* _SET TASK_: Arrange all of the lines below as a numbered list, omitting any blank lines.

----------------------------------------

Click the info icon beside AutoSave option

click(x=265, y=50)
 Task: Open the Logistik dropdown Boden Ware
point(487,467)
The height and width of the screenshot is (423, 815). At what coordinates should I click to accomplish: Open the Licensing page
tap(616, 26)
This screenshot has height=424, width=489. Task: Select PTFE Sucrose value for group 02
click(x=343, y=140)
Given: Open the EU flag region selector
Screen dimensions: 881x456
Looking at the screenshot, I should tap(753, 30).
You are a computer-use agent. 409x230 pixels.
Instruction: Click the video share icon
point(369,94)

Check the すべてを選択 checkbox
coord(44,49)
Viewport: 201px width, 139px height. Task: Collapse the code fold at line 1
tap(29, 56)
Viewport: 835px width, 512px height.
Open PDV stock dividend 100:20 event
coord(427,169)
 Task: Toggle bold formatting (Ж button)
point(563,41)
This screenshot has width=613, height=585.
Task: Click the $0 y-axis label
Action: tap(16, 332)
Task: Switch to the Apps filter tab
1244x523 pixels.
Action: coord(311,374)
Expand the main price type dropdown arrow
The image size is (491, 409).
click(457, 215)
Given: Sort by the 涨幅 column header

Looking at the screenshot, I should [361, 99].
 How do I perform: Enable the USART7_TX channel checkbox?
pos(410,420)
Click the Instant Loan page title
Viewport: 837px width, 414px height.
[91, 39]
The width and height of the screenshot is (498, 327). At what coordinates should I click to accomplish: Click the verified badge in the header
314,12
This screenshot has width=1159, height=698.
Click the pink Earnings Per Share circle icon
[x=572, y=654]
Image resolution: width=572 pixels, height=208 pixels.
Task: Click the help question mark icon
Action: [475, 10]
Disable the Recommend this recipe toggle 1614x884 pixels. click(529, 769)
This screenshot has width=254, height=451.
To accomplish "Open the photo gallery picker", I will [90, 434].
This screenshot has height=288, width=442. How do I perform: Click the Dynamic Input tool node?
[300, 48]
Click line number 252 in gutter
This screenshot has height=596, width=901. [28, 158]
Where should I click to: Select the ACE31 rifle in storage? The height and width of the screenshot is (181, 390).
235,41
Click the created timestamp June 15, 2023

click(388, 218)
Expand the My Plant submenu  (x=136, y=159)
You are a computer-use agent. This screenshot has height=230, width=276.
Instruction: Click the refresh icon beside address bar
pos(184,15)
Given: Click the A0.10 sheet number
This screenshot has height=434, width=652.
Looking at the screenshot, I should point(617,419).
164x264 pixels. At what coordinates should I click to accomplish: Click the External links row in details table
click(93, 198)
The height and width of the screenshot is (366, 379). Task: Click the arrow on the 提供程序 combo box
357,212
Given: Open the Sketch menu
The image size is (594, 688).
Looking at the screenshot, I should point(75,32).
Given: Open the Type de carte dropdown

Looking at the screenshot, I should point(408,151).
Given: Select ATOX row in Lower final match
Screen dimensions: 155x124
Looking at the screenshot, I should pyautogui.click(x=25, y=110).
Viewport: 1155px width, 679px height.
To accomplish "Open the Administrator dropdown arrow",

----------------------------------------

* _RESULT_:
1. Click the info icon beside AutoSave option
2. click(x=265, y=50)
3.  Task: Open the Logistik dropdown Boden Ware
4. point(487,467)
5. The height and width of the screenshot is (423, 815). At what coordinates should I click to accomplish: Open the Licensing page
6. tap(616, 26)
7. This screenshot has height=424, width=489. Task: Select PTFE Sucrose value for group 02
8. click(x=343, y=140)
9. Given: Open the EU flag region selector
10. Screen dimensions: 881x456
11. Looking at the screenshot, I should tap(753, 30).
12. You are a computer-use agent. 409x230 pixels.
13. Instruction: Click the video share icon
14. point(369,94)
15. Check the すべてを選択 checkbox
16. coord(44,49)
17. Viewport: 201px width, 139px height. Task: Collapse the code fold at line 1
18. tap(29, 56)
19. Viewport: 835px width, 512px height.
20. Open PDV stock dividend 100:20 event
21. coord(427,169)
22.  Task: Toggle bold formatting (Ж button)
23. point(563,41)
24. This screenshot has width=613, height=585.
25. Task: Click the $0 y-axis label
26. Action: tap(16, 332)
27. Task: Switch to the Apps filter tab
28. 1244x523 pixels.
29. Action: coord(311,374)
30. Expand the main price type dropdown arrow
31. The image size is (491, 409).
32. click(457, 215)
33. Given: Sort by the 涨幅 column header
34. Looking at the screenshot, I should [361, 99].
35.  How do I perform: Enable the USART7_TX channel checkbox?
36. pos(410,420)
37. Click the Instant Loan page title
38. Viewport: 837px width, 414px height.
39. [91, 39]
40. The width and height of the screenshot is (498, 327). At what coordinates should I click to accomplish: Click the verified badge in the header
41. 314,12
42. This screenshot has width=1159, height=698.
43. Click the pink Earnings Per Share circle icon
44. [x=572, y=654]
45. Image resolution: width=572 pixels, height=208 pixels.
46. Task: Click the help question mark icon
47. Action: [475, 10]
48. Disable the Recommend this recipe toggle 1614x884 pixels. click(529, 769)
49. This screenshot has width=254, height=451.
50. To accomplish "Open the photo gallery picker", I will [90, 434].
51. This screenshot has height=288, width=442. How do I perform: Click the Dynamic Input tool node?
52. [300, 48]
53. Click line number 252 in gutter
54. This screenshot has height=596, width=901. [28, 158]
55. Where should I click to: Select the ACE31 rifle in storage? The height and width of the screenshot is (181, 390).
56. 235,41
57. Click the created timestamp June 15, 2023
58. click(388, 218)
59. Expand the My Plant submenu  (x=136, y=159)
60. You are a computer-use agent. This screenshot has height=230, width=276.
61. Instruction: Click the refresh icon beside address bar
62. pos(184,15)
63. Given: Click the A0.10 sheet number
64. This screenshot has height=434, width=652.
65. Looking at the screenshot, I should point(617,419).
66. 164x264 pixels. At what coordinates should I click to accomplish: Click the External links row in details table
67. click(93, 198)
68. The height and width of the screenshot is (366, 379). Task: Click the arrow on the 提供程序 combo box
69. 357,212
70. Given: Open the Sketch menu
71. The image size is (594, 688).
72. Looking at the screenshot, I should point(75,32).
73. Given: Open the Type de carte dropdown
74. Looking at the screenshot, I should point(408,151).
75. Given: Select ATOX row in Lower final match
76. Screen dimensions: 155x124
77. Looking at the screenshot, I should pyautogui.click(x=25, y=110).
78. Viewport: 1155px width, 679px height.
79. To accomplish "Open the Administrator dropdown arrow",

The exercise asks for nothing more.